Coming out of the financial downturn, there wasn't a real sense of urgency for banks to do anything, explained Jeff Davis, managing director at Mercer Capital, but the low-rate environment is finally pushing potential buyers and sellers to act. Tennessee, Nashville, Memphis and Chattanooga are the cities to watch, Davis said.
Bank boards are finally emerging from the fog of the financial crisis and coming to the realization that they inevitably need to find larger partners, Davis explained. M&A will occur among banks "up and down the food chain," Davis said.

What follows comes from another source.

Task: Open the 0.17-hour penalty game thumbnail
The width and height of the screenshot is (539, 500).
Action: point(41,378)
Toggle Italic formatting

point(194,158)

According to the Tennessee Department of Labor and Workforce Development, the overall unemployment rate for Tennessee in March was 6.3%, while the unemployment rate in Nashville is 4.4% and 5.3% in Knoxville. The unemployment rate decreased in 88 of the state's 95 counties last month.
Colin Barrett, president of the Tennessee Bankers Association, said that the Tennessee banking market is marked by a diversified economy with industries such as transportation, tourism, agriculture and mining. The state came through the economic downturn better than other states, he added, so it will continue to draw the interest of out-of-state banks for acquisitions and will see more in-state bank consolidation. At present, there are 214 banks chartered in Tennessee and that number will continue shrinking, Barrett said.
Memphis is the ripest urban market for consolidation in Tennessee, Barrett said, adding that there are more individual community banks chartered in Shelby County (where Memphis is) than any other county in Tennessee.
Chattanooga is also an "obvious area for acquisitions" as it is an up-and-coming market that presents a wide growth curve for banks already in Tennessee as well as banks who want to enter Tennessee, Davis said. The population of Tennessee is growing significantly as more people move there and the unemployment rate there is decreasing quickly, he explained.
"Nashville is leading the southeast," Barrett said, and is seeing a great deal of residential development and commercial real estate, he added. The Nashville market has a number of community banks that could be targeted by both in-state acquirers, as well as out-of-state acquirers, Davis said.
The most acquisitive banks in Tennessee will be Nashville-based Pinnacle Financial Partners (PNFP - Get Report), Pigeon Forge-based SmartFinancial, Memphis-based First Horizon National (FHN - Get Report), Davis said. Pinnacle Financial acquired both Memphis-based Magna Bank and Chattanooga-based CapitalMark Bank & Trust last month. Among other recent deals originating from Tennessee-based institutions is the merger between Springfield-based Commerce Union Bancshares (CUBN) and Brentwood-based Reliant Bank, which was completed last month and SmartFinancial's acquisition of Chattanooga-based Cornerstone Bancshares.
Out-of-state acquirers that will look to make acquisitions in Tennessee, particularly Memphis and Nashville, will likely originate from Mississippi, Alabama, Kentucky and Georgia, Davis said. In March, Atlanta, Ga.-based Atlantic Capital Bancshares acquired Chattanooga-based First Security Group. Banks that will continue to look in Tennessee for acquisitions are Birmingham, Ala.-based ServisFirst Bancshares (SFBS - Get Report) and Tupelo, Miss.-based Renasant Bank, Davis said. Gulfport, Miss.-based Hancock Holding (HBHC) and Jackson, Miss.-based Trustmark (TRMK - Get Report) will also look at Tennessee markets for buys, Davis said.
Davis named Renasant as a long-term target, as it presents rich opportunities for banks wanting to grow their market share in attractive areas of Mississippi, northern Georgia and central Tennessee. A bank such as Trustmark could be interested in Renasant, he said, as Trustmark's presence is thin in northern Mississippi. The two banks also have good overlap in Memphis, Davis added. Lafayette, La.-based IberiaBank (IBKC) could also take a look at Renasant, he said.
There is also a great deal of talk in Mississippi banking circles regarding a potential merger between Hancock Holding and Trustmark, Davis said, although Hancock's institutional shareholders may not support one. Its 2010 acquisition of New Orleans, Louisiana-based Whitney Bank for $1.5 billion was not well-received by the investor community as its stock was trading at $37 back then and only around $30 as of May 11, Davis said.